The league announced the suspension after discussions with St. Cloud State officials and the WCHA Executive Committee. McLeod said last week that SCSU had been notified of the league’s intention on Feb. 21 but was appealing the decision. That appeal was denied.

In 16 seasons as WCHA commissioner, McLeod said this is the first occasion he’s had to suspend a player for more than one game. There have been other players previously suspended multiple games, McLeod said, but they were according to penalties mandated in the NCAA rule book or through supplementary discipline administered by a school and not the league.

Marvin’s suspension might not have been as severe if not for a previous suspension he received Nov. 13 for a hit from behind on North Dakota captain Chay Genoway on Nov. 12. Genoway has yet to return from a concussion stemming from that hit. Geoffrion missed the Badgers’ series last weekend at Michigan Tech.

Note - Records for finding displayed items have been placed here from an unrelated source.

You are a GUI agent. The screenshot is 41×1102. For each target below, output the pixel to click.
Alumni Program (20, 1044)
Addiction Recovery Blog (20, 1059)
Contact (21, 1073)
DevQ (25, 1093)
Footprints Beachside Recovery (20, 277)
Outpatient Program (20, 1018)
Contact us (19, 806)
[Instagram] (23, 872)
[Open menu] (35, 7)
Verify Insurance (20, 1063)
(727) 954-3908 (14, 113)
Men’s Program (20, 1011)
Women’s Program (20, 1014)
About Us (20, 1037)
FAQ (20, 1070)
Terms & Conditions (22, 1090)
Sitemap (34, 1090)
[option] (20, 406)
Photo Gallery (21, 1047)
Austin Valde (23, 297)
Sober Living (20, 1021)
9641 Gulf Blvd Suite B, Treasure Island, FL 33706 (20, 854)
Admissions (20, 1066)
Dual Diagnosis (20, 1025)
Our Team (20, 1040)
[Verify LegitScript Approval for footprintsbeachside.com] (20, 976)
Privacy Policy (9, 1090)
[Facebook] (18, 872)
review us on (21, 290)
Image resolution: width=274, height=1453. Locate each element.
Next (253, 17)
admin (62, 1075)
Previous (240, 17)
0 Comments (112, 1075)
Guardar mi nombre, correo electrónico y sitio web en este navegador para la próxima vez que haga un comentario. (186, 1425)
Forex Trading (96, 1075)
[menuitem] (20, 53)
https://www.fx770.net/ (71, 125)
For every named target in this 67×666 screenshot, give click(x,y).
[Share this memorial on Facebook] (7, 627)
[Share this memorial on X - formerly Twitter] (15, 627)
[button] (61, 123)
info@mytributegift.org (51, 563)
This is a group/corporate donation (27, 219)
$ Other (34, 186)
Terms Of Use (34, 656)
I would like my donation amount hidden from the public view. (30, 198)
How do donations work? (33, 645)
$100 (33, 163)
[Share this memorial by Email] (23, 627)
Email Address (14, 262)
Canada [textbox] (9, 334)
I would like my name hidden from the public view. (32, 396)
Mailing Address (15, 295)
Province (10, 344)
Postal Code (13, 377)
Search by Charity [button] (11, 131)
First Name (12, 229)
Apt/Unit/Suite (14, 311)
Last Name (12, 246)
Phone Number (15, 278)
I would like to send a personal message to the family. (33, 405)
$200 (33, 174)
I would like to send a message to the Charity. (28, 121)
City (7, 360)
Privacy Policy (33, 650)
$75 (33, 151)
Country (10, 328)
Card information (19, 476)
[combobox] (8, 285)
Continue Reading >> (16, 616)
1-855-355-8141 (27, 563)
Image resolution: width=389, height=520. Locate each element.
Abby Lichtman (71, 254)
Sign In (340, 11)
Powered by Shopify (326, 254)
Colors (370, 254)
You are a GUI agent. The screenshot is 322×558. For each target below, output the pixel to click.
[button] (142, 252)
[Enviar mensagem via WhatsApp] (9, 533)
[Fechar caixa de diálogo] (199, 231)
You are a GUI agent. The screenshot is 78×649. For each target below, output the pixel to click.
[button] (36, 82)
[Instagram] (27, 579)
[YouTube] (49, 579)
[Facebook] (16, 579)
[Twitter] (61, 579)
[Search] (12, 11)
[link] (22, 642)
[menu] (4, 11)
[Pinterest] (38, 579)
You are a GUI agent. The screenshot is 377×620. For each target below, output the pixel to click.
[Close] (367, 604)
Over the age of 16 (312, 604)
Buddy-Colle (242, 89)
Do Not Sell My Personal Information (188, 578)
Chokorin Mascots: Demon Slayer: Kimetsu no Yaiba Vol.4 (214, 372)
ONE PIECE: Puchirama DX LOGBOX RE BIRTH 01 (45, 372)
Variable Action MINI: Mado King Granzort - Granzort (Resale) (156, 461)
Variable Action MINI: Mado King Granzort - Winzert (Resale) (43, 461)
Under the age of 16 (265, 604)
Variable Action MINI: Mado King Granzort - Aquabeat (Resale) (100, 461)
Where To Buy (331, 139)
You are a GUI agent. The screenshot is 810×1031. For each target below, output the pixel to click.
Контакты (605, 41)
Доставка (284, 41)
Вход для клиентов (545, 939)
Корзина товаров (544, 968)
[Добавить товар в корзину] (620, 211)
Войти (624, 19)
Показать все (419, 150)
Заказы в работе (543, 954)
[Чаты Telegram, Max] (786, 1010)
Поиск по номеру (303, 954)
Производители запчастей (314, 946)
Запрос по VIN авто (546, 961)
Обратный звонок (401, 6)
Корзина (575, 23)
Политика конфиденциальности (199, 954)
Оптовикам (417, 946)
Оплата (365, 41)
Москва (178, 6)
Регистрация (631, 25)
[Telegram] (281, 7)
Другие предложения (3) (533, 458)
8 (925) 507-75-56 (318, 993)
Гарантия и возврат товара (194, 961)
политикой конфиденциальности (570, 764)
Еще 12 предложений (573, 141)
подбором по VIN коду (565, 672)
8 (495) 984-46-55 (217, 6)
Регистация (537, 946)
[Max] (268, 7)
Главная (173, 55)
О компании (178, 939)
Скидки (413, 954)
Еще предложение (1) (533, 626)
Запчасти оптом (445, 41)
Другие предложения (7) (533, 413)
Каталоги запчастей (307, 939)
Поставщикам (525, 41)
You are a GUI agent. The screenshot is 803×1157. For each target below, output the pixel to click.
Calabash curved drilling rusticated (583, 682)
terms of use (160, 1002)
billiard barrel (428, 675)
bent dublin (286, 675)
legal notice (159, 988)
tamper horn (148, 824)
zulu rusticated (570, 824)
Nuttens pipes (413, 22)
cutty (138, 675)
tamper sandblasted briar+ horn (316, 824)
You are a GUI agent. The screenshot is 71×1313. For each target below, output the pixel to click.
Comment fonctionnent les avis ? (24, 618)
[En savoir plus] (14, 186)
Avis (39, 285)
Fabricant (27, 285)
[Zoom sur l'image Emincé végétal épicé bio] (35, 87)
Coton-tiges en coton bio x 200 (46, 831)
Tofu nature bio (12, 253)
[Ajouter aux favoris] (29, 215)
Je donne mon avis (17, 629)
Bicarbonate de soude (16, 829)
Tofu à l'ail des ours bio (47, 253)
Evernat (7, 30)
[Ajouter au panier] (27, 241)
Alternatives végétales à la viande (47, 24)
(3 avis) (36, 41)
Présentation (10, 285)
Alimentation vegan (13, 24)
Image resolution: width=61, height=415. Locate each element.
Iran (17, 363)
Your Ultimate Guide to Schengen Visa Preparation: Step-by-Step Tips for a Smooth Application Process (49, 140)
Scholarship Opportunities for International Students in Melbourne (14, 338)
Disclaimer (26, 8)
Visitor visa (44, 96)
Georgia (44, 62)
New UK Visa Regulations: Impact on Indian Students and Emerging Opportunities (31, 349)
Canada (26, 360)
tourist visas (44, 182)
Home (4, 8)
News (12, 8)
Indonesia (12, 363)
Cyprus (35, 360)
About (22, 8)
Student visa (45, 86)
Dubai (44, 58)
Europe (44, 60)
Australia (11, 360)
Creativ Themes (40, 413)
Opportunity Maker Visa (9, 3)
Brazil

"Going back to the North Dakota incident, that was a factor," McLeod said. "But there were a lot of things involved."

The hit on Genoway precipitated an attempted fight between Marvin and North Dakota’s Mario Lamoureux on Feb. 13 at the National Hockey Center. Lamoureux received a one-game supplementary suspension for instigating the incident. Late in that same game, SCSU defenseman Chris Hepp jumped over the boards to defend his teammates during a melee. Hepp also received a one-game ban for violating an NCAA rule prohibiting players from leaving the bench during such a stoppage. And, a week prior to that, SCSU coach Bob Motzko was given a public reprimand for a confrontation with an official after a 6-4 loss on Jan. 30 at Colorado College — when a late goal by Marvin was waived off.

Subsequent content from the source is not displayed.